24/05/2012

lean thinking courses

Publié par Unknown

Lean manufacturinglean enterprise, or lean production, often simply, "Lean," is a production
practice that considers the expenditure of resources for any goal other than the creation of value 
for the end customer to be wasteful, and thus a target for elimination. Working from the perspective
 of the customer who consumes a product or service, "value" is defined as any action or process that
 a customer would be willing to pay for.
Essentially, lean is centered on preserving value with less work. Lean manufacturing is a management philosophy derived mostly from the Toyota Production System (TPS) (hence the term Toyotism is also prevalent) and identified as "Lean" only in the 1990s. TPS is renowned for its focus on reduction of the original
 Toyota seven wastes to improve overall customer value, but there are varying perspectives on how
 this is best achieved.

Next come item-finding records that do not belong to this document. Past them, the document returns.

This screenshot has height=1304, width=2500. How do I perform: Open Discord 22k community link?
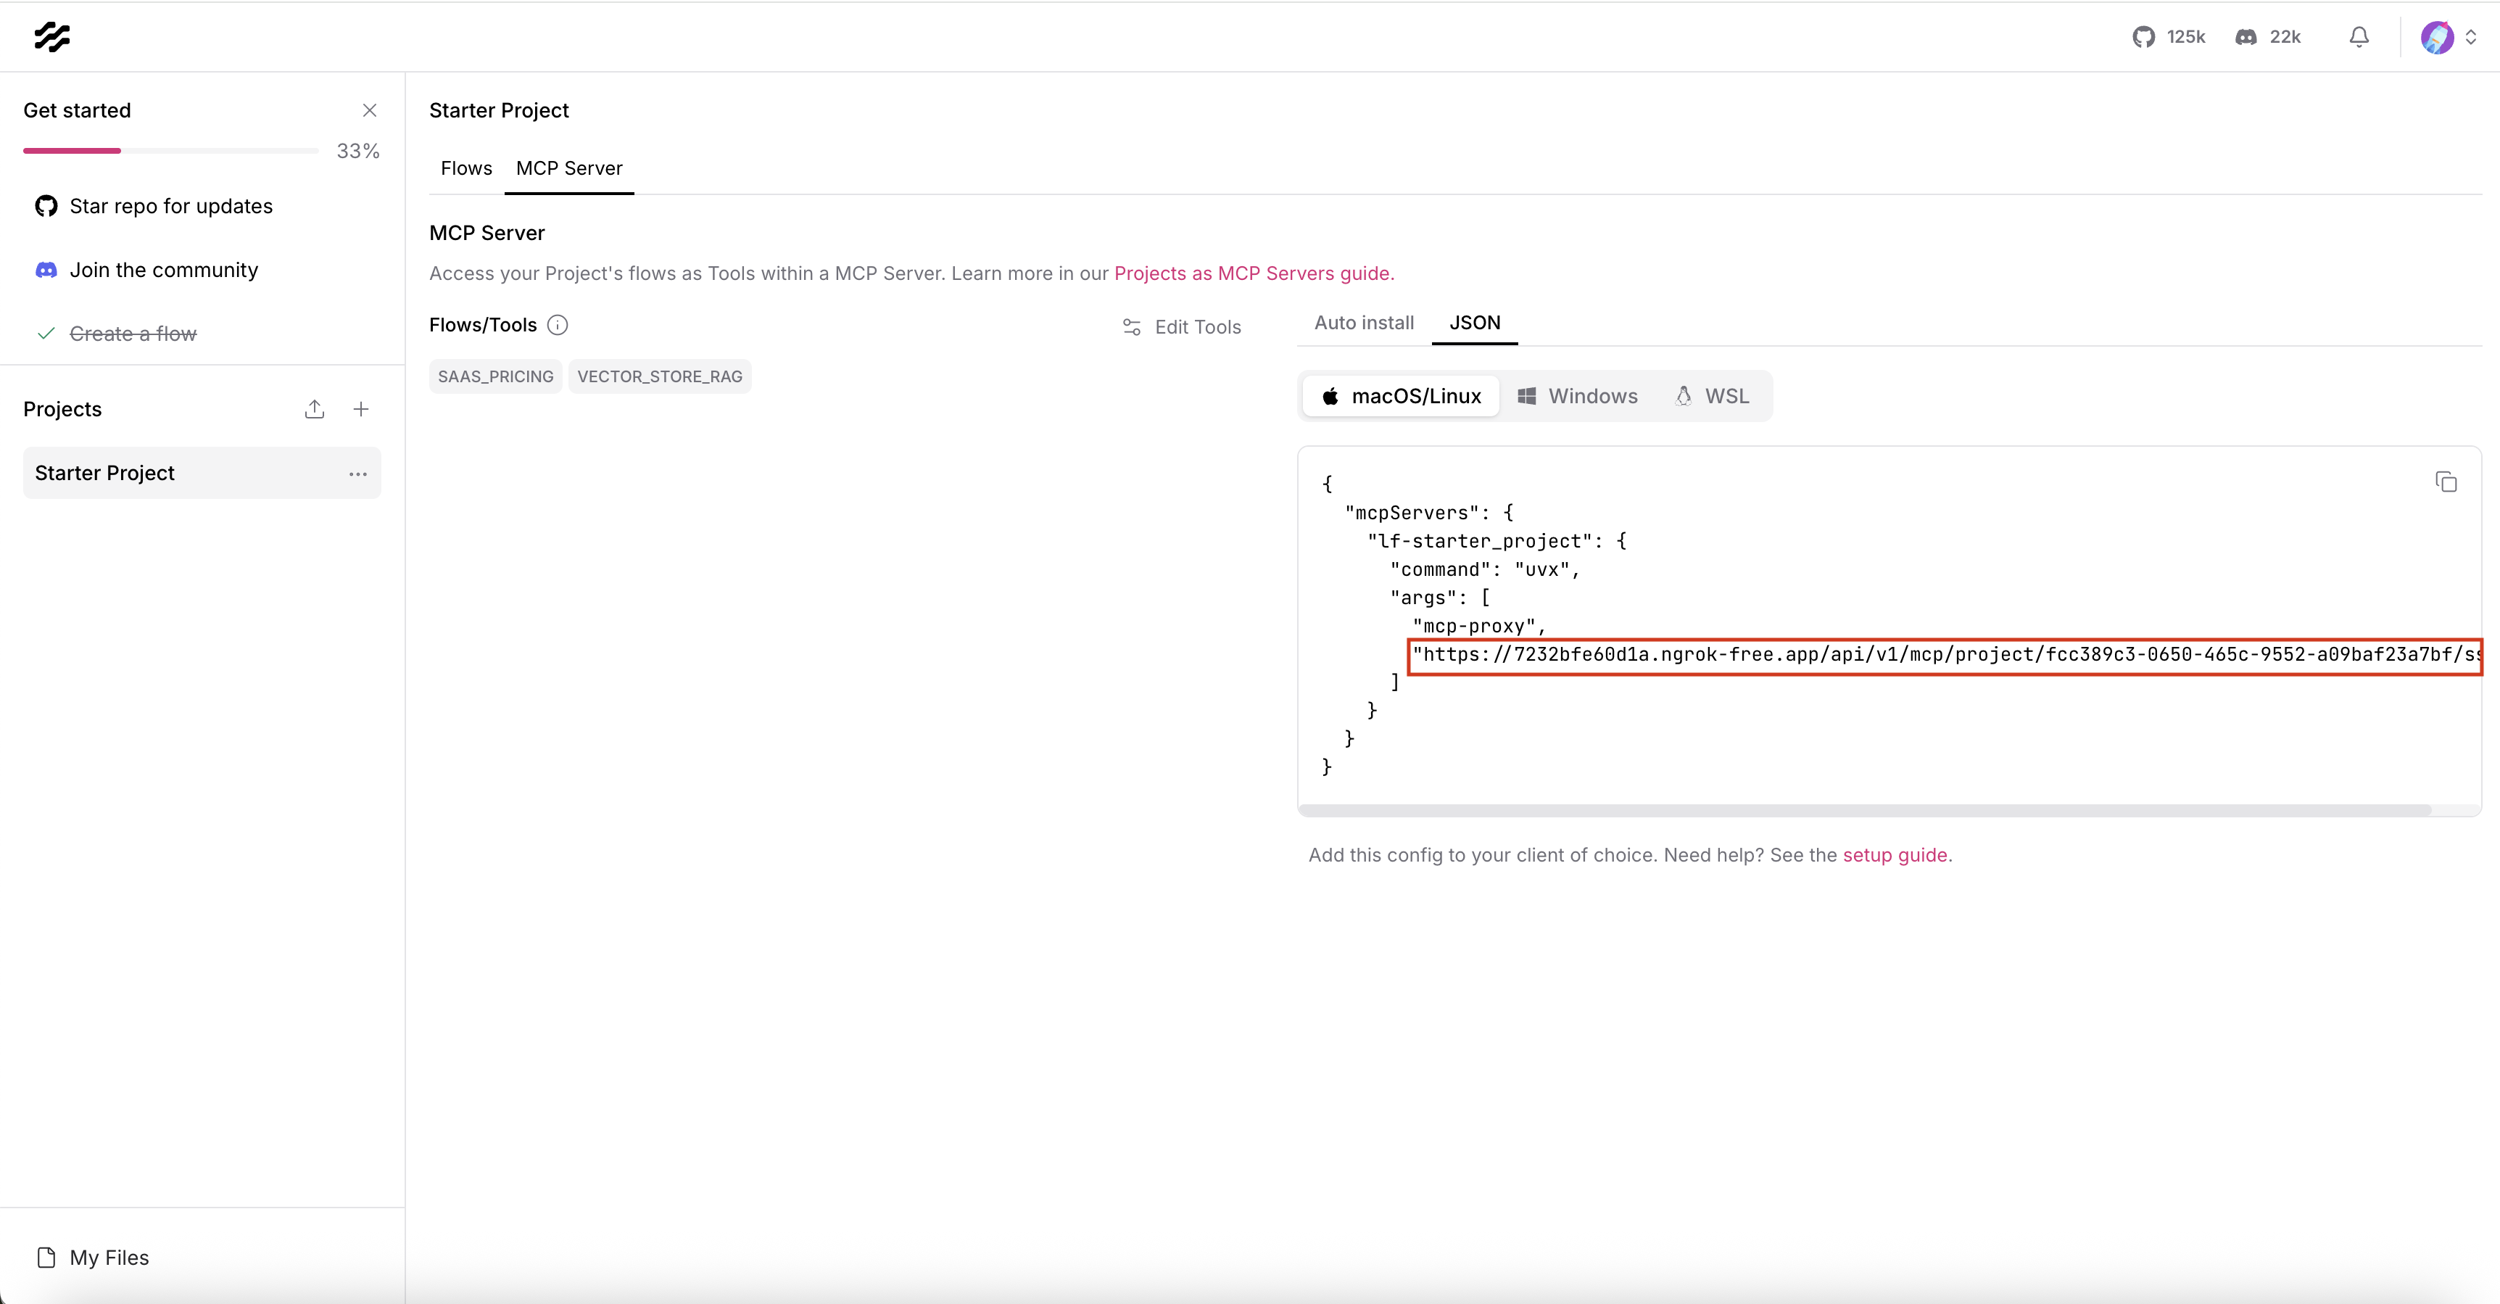coord(2268,37)
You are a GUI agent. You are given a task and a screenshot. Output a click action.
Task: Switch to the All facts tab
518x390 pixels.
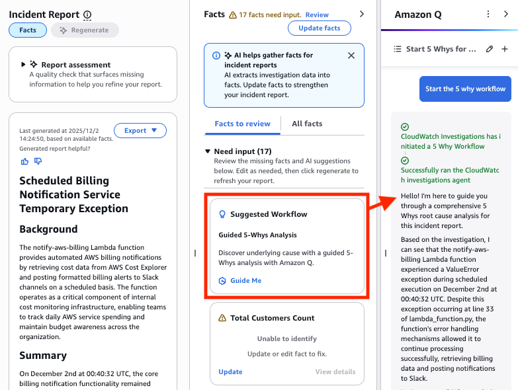pyautogui.click(x=307, y=124)
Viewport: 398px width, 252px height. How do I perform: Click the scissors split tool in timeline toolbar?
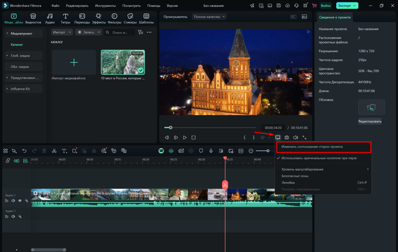[54, 151]
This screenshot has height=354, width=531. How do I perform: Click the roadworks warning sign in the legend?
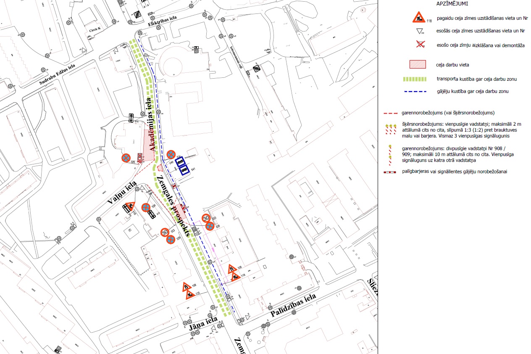419,18
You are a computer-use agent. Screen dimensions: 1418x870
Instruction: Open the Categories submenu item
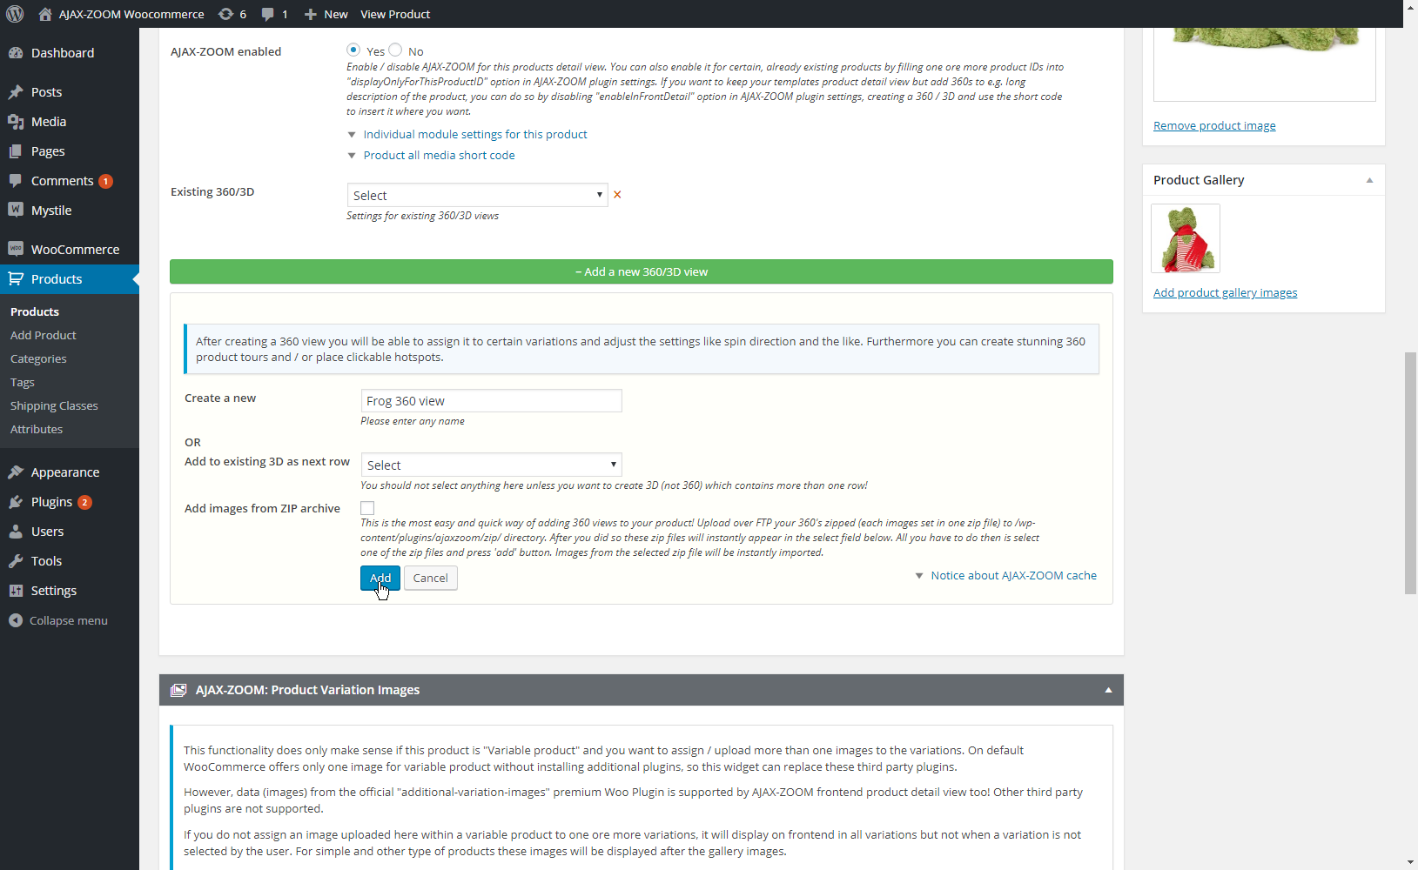click(x=38, y=358)
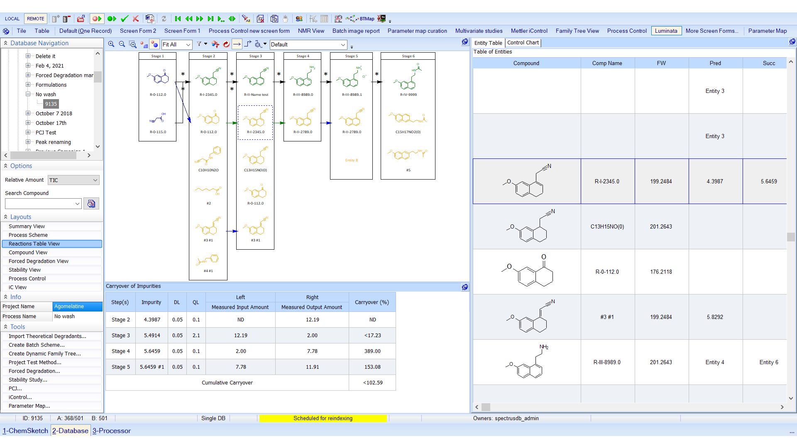Click the zoom in magnifier icon
The width and height of the screenshot is (797, 448).
click(x=110, y=44)
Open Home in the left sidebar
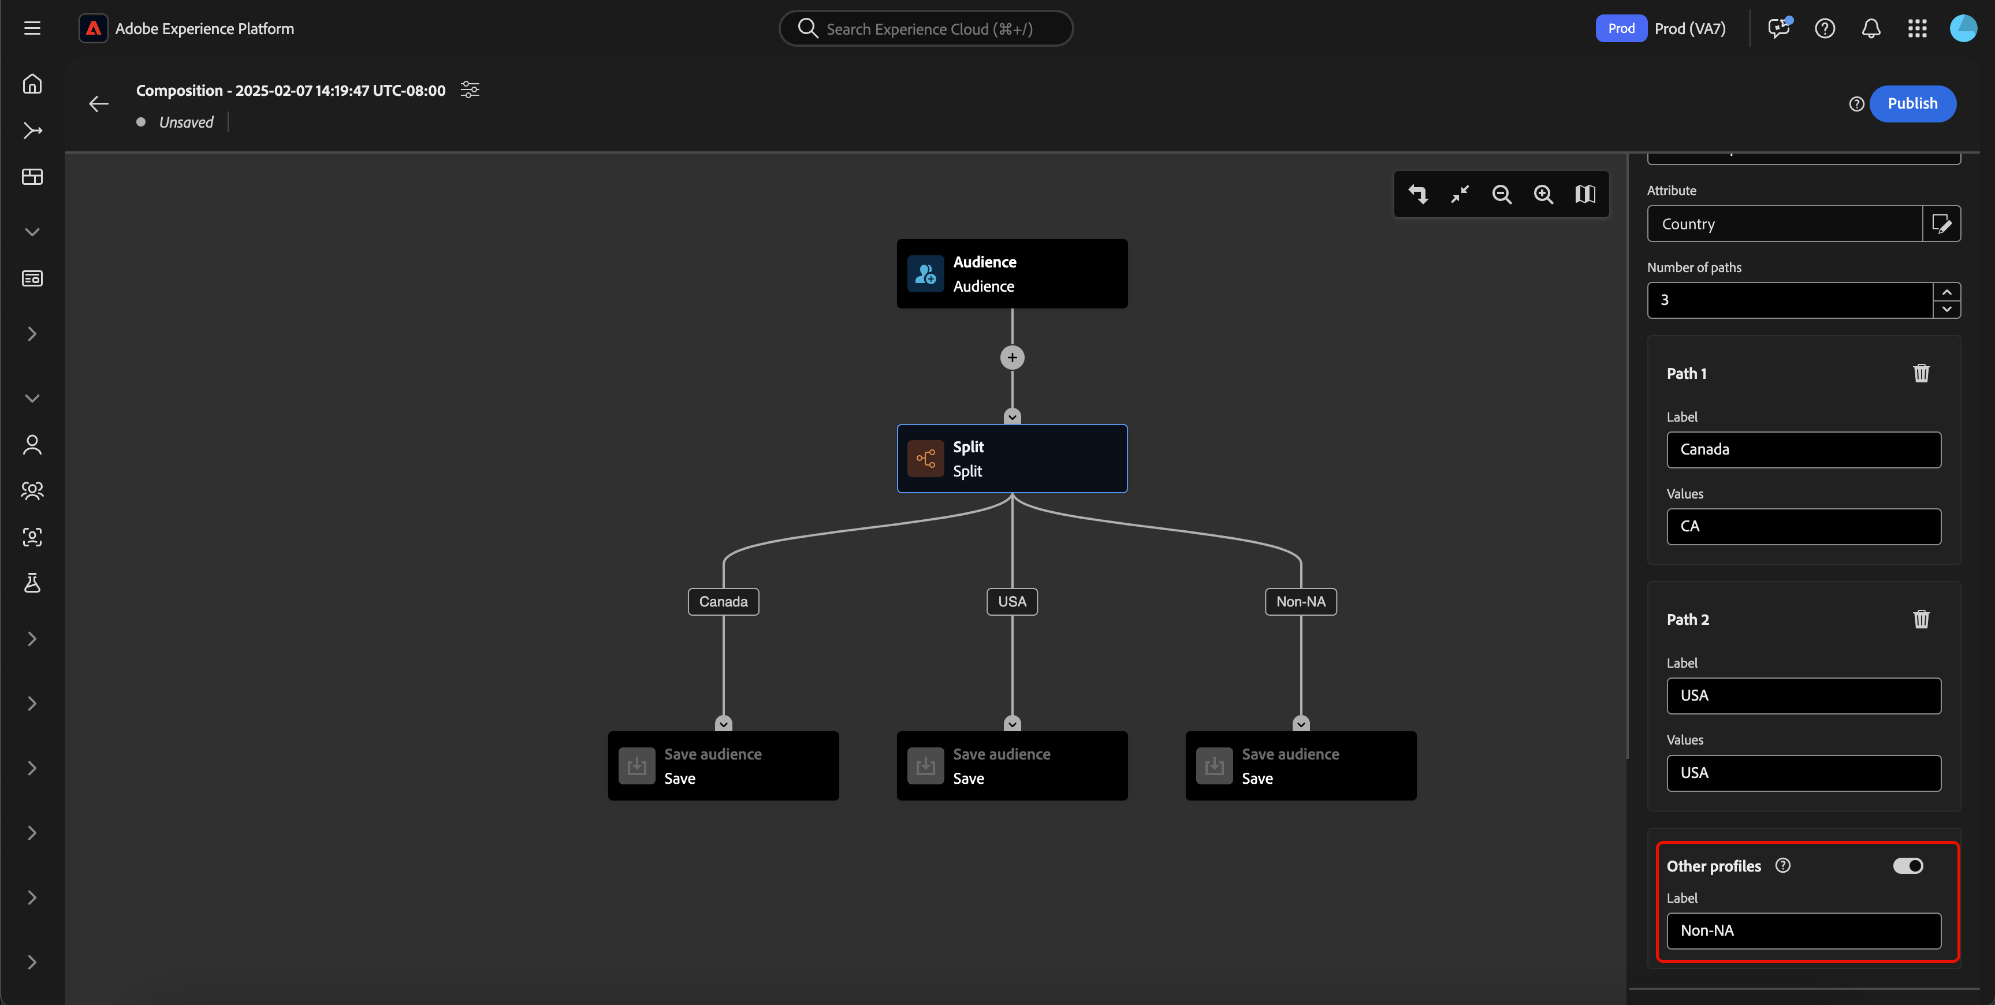 (x=32, y=84)
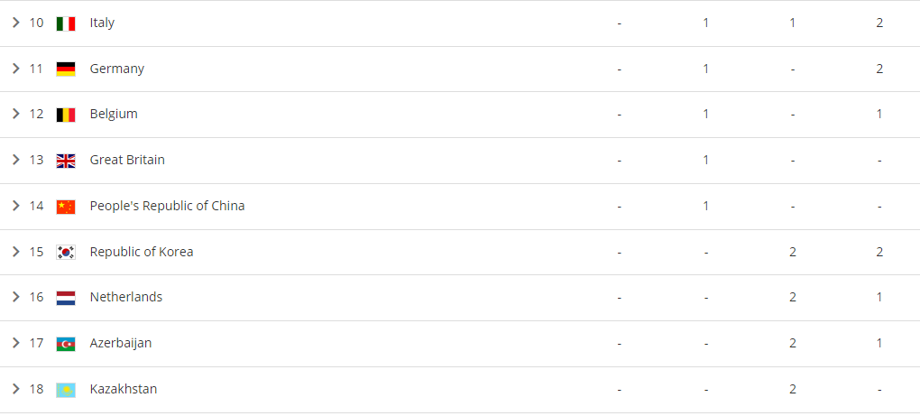Viewport: 920px width, 416px height.
Task: Expand the Belgium row arrow
Action: coord(15,114)
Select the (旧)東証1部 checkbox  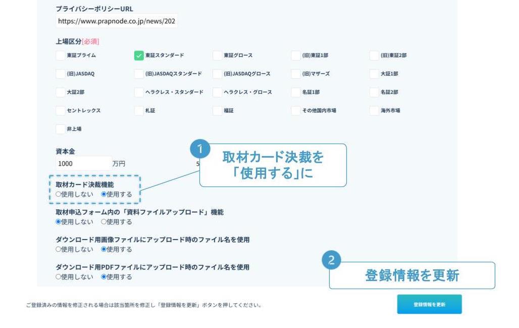tap(296, 56)
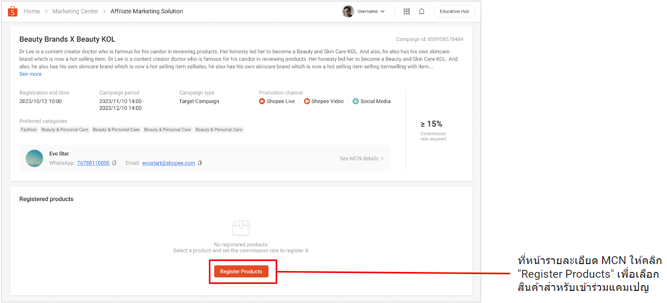Click the Register Products button

(x=241, y=271)
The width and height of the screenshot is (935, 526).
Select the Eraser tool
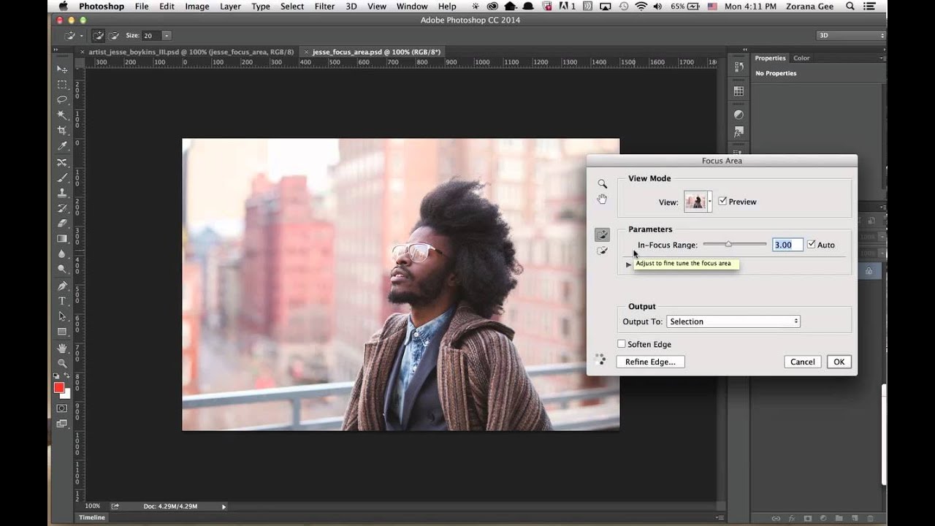pyautogui.click(x=62, y=223)
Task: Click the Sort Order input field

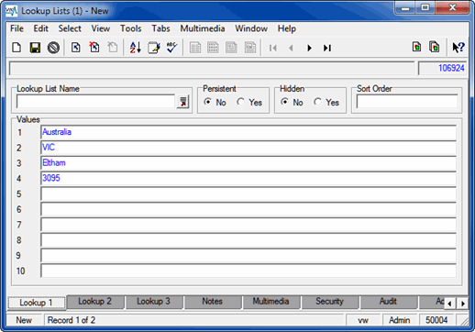Action: point(407,102)
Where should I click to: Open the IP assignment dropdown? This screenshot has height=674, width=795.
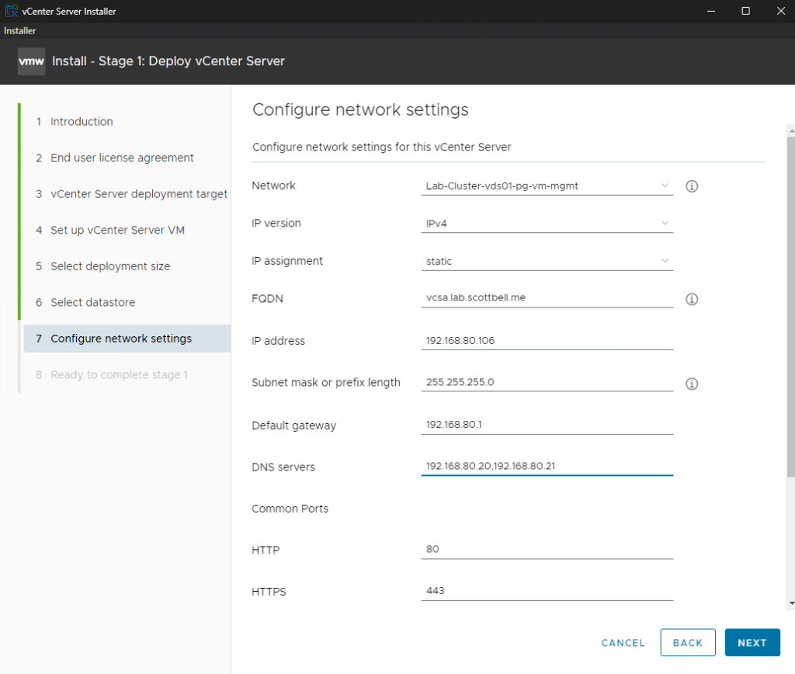click(547, 262)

The steady growth of Toyota, from a small company to the world's largest automaker,
 has focused attention on how it has achieved this.
Lean manufacturing is a variation on the theme of efficiency based on optimizing flow; it is a present-day instance of the recurring theme in human history toward increasing efficiency, decreasing waste, 
and using empirical methods to decide what matters, rather than uncritically accepting pre-existing ideas.
 As such, it is a chapter in the larger narrative that also includes such ideas as the folk wisdom of thrift,
 time and motion study, Taylorism, the Efficiency Movement, and Fordism. Lean manufacturing is often 
seen as a more refined version of earlier efficiency efforts, building upon the work of earlier leaders such as 
Taylor or Ford, and learning from their mistakes.